## Work item
All entries must come back exactly as given, with no pictures in the copy.

______

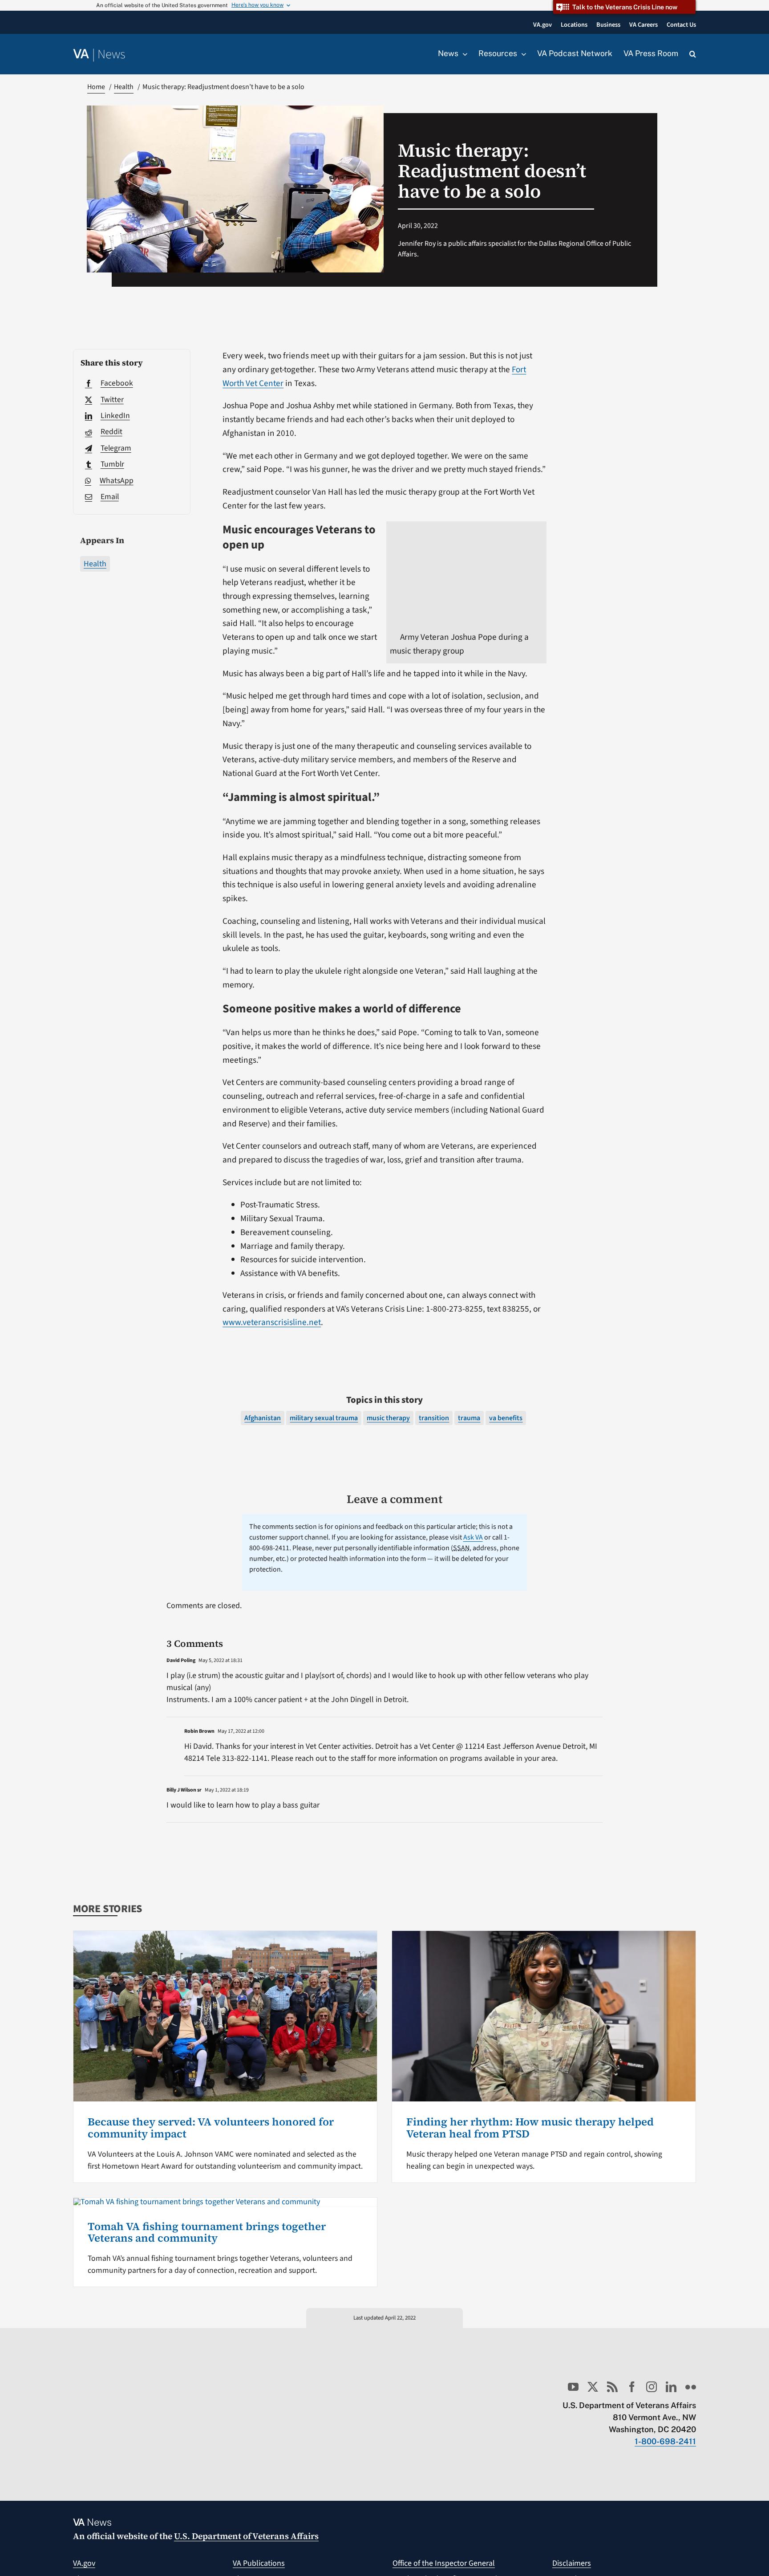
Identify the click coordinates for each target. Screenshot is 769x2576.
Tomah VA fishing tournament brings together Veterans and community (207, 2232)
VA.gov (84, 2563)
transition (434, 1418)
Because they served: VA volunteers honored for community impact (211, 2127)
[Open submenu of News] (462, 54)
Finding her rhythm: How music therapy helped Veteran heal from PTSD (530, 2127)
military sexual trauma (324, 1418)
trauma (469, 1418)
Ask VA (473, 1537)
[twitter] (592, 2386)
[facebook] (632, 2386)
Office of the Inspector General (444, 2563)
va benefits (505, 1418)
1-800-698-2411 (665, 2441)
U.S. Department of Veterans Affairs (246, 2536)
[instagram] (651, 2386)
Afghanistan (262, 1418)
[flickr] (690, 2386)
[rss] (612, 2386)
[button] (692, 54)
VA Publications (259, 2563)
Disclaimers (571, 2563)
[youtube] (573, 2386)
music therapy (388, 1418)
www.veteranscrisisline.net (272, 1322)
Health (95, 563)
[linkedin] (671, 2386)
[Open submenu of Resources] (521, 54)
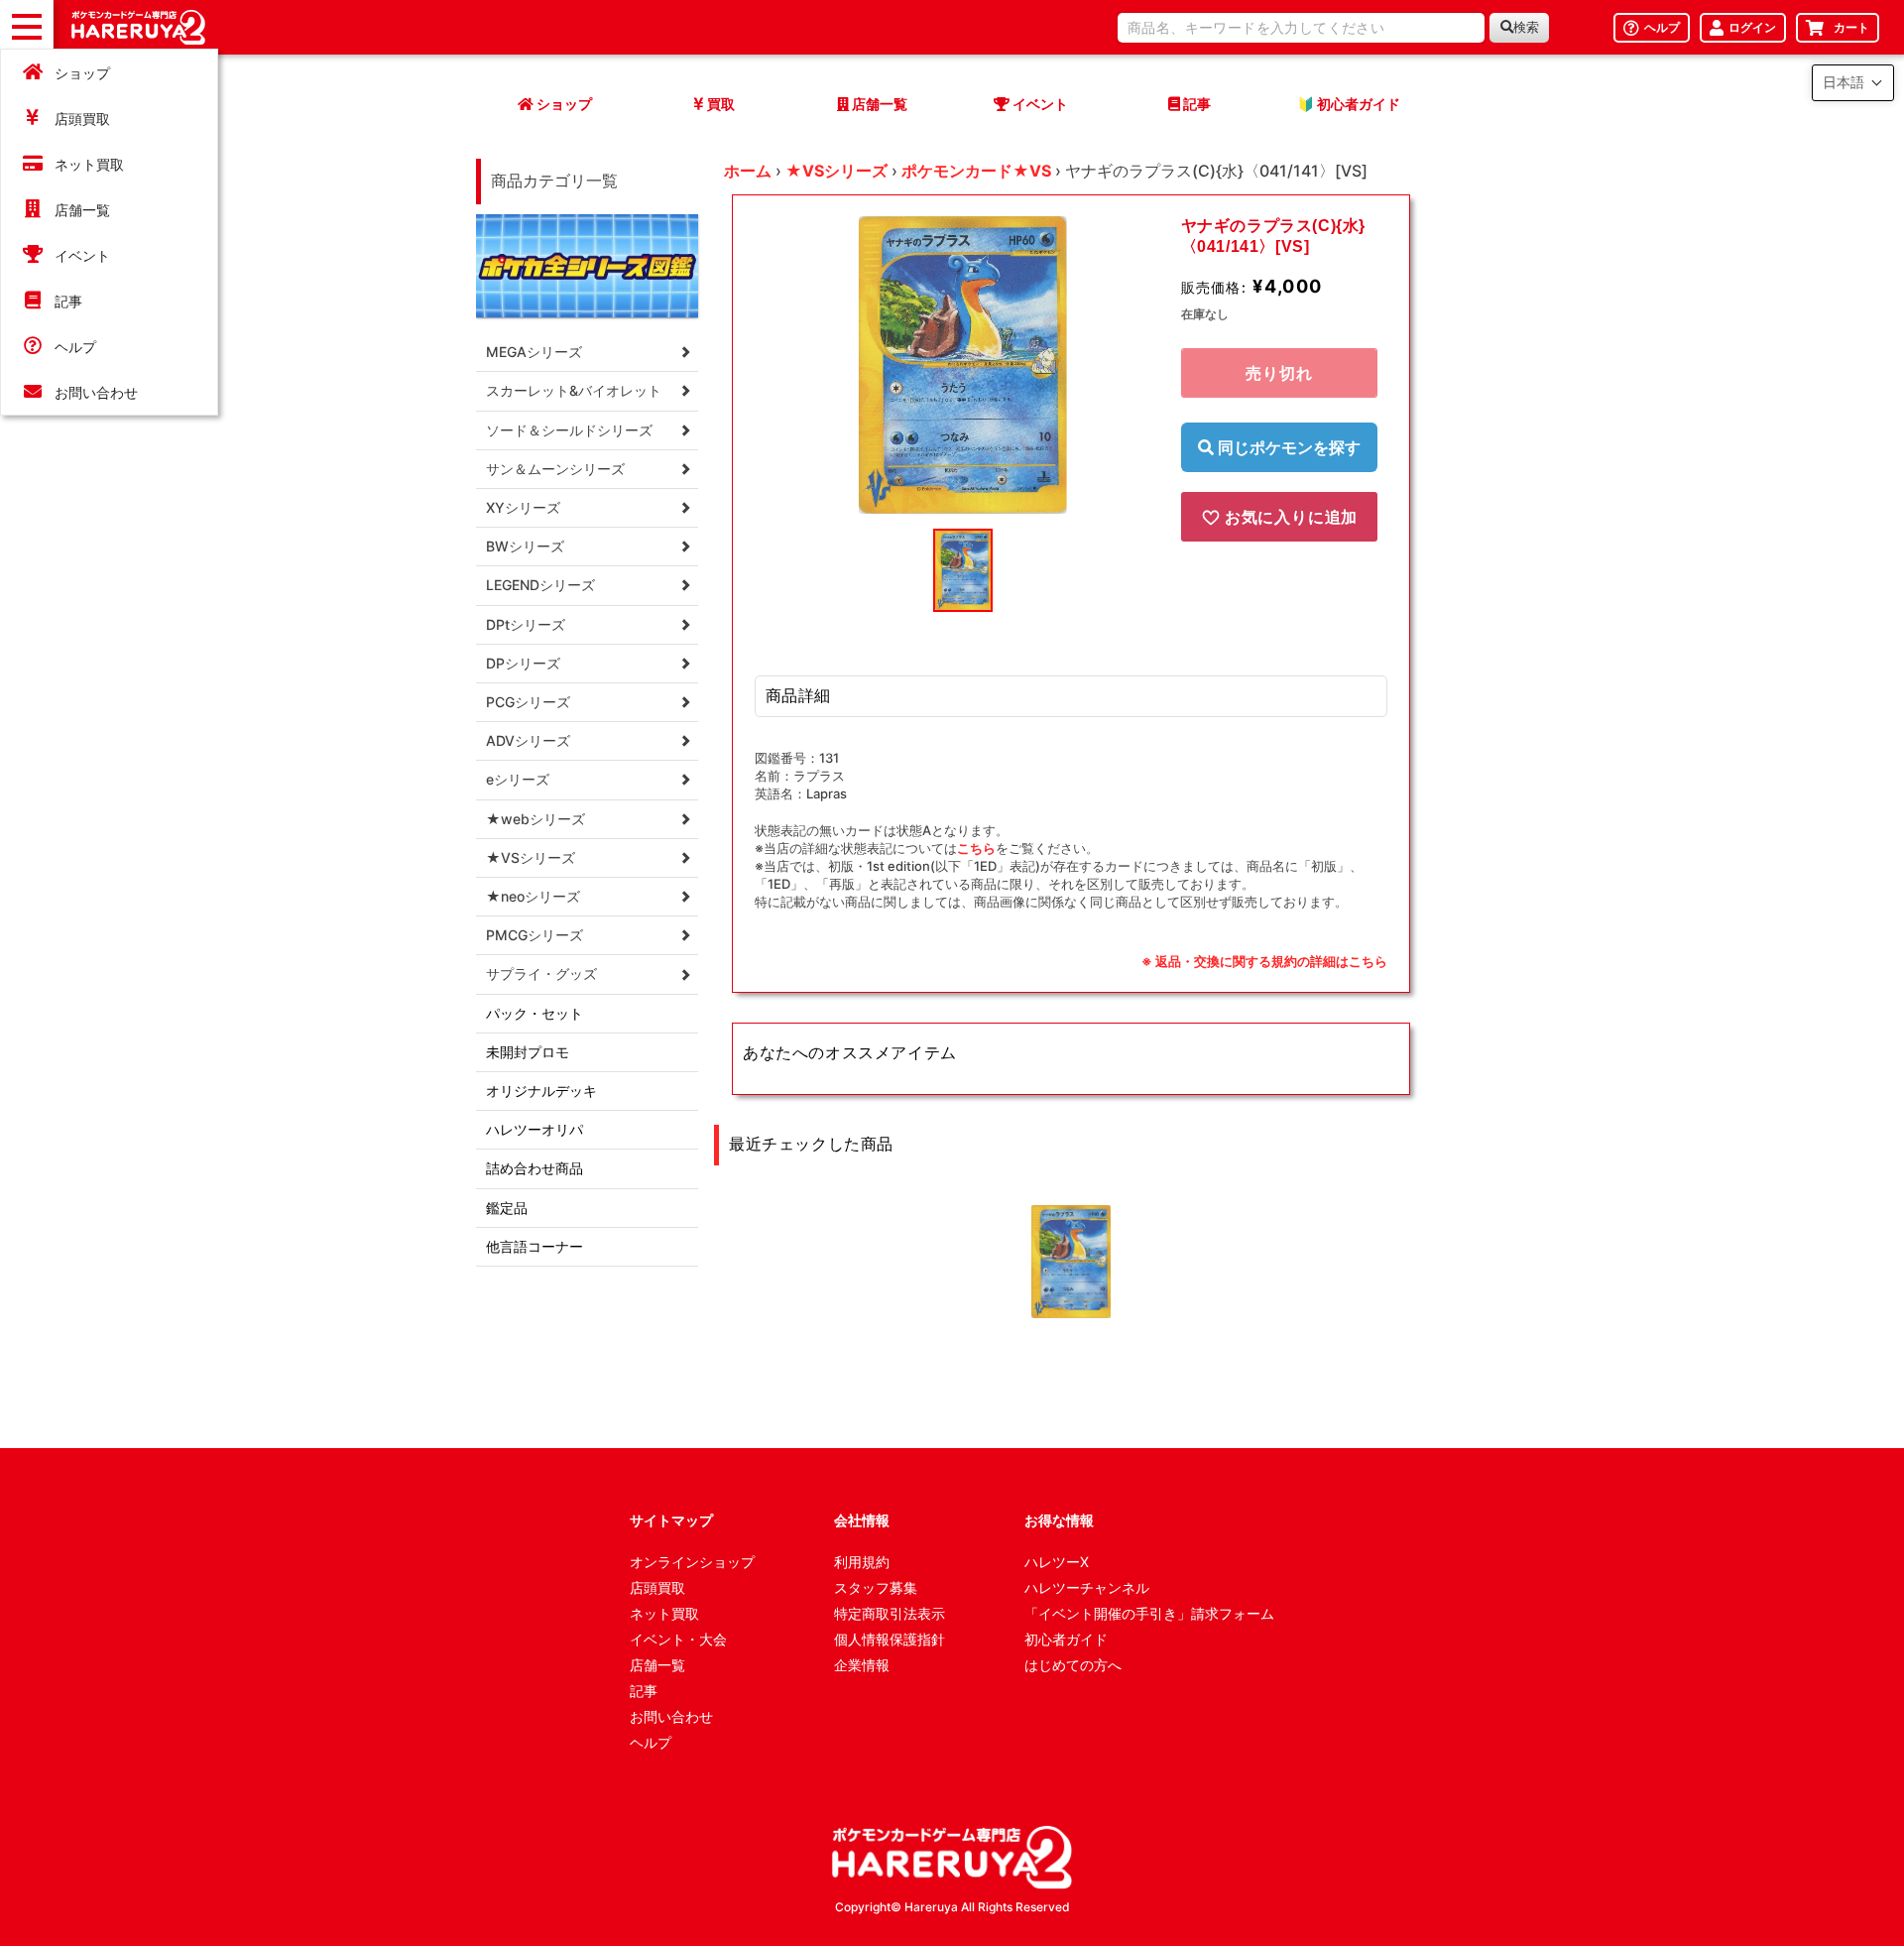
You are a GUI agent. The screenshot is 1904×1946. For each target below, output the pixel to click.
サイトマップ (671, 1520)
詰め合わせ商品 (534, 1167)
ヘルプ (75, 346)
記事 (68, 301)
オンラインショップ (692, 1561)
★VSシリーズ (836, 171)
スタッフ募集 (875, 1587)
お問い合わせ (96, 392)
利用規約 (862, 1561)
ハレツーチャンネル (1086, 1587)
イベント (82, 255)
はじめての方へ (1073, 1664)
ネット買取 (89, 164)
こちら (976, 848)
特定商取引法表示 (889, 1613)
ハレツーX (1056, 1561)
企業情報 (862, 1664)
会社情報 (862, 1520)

______

## Solution below
Identify the click coordinates for each target. Screenshot is 769x2576.
Tomah VA fishing tournament brings together Veterans and community (207, 2232)
VA.gov (84, 2563)
transition (434, 1418)
Because they served: VA volunteers honored for community impact (211, 2127)
[Open submenu of News] (462, 54)
Finding her rhythm: How music therapy helped Veteran heal from PTSD (530, 2127)
military sexual trauma (324, 1418)
trauma (469, 1418)
Ask VA (473, 1537)
[twitter] (592, 2386)
[facebook] (632, 2386)
Office of the Inspector General (444, 2563)
va benefits (505, 1418)
1-800-698-2411 (665, 2441)
U.S. Department of Veterans Affairs (246, 2536)
[instagram] (651, 2386)
Afghanistan (262, 1418)
[flickr] (690, 2386)
[rss] (612, 2386)
[button] (692, 54)
VA Publications (259, 2563)
Disclaimers (571, 2563)
[youtube] (573, 2386)
music therapy (388, 1418)
www.veteranscrisisline.net (272, 1322)
Health (95, 563)
[linkedin] (671, 2386)
[Open submenu of Resources] (521, 54)
You are a GUI agent. The screenshot is 1904×1946. For each target below, output the pixel to click.
サイトマップ (671, 1520)
詰め合わせ商品 (534, 1167)
ヘルプ (75, 346)
記事 (68, 301)
オンラインショップ (692, 1561)
★VSシリーズ (836, 171)
スタッフ募集 (875, 1587)
お問い合わせ (96, 392)
利用規約 (862, 1561)
ハレツーチャンネル (1086, 1587)
イベント (82, 255)
はじめての方へ (1073, 1664)
ネット買取 (89, 164)
こちら (976, 848)
特定商取引法表示 (889, 1613)
ハレツーX (1056, 1561)
企業情報 (862, 1664)
会社情報 (862, 1520)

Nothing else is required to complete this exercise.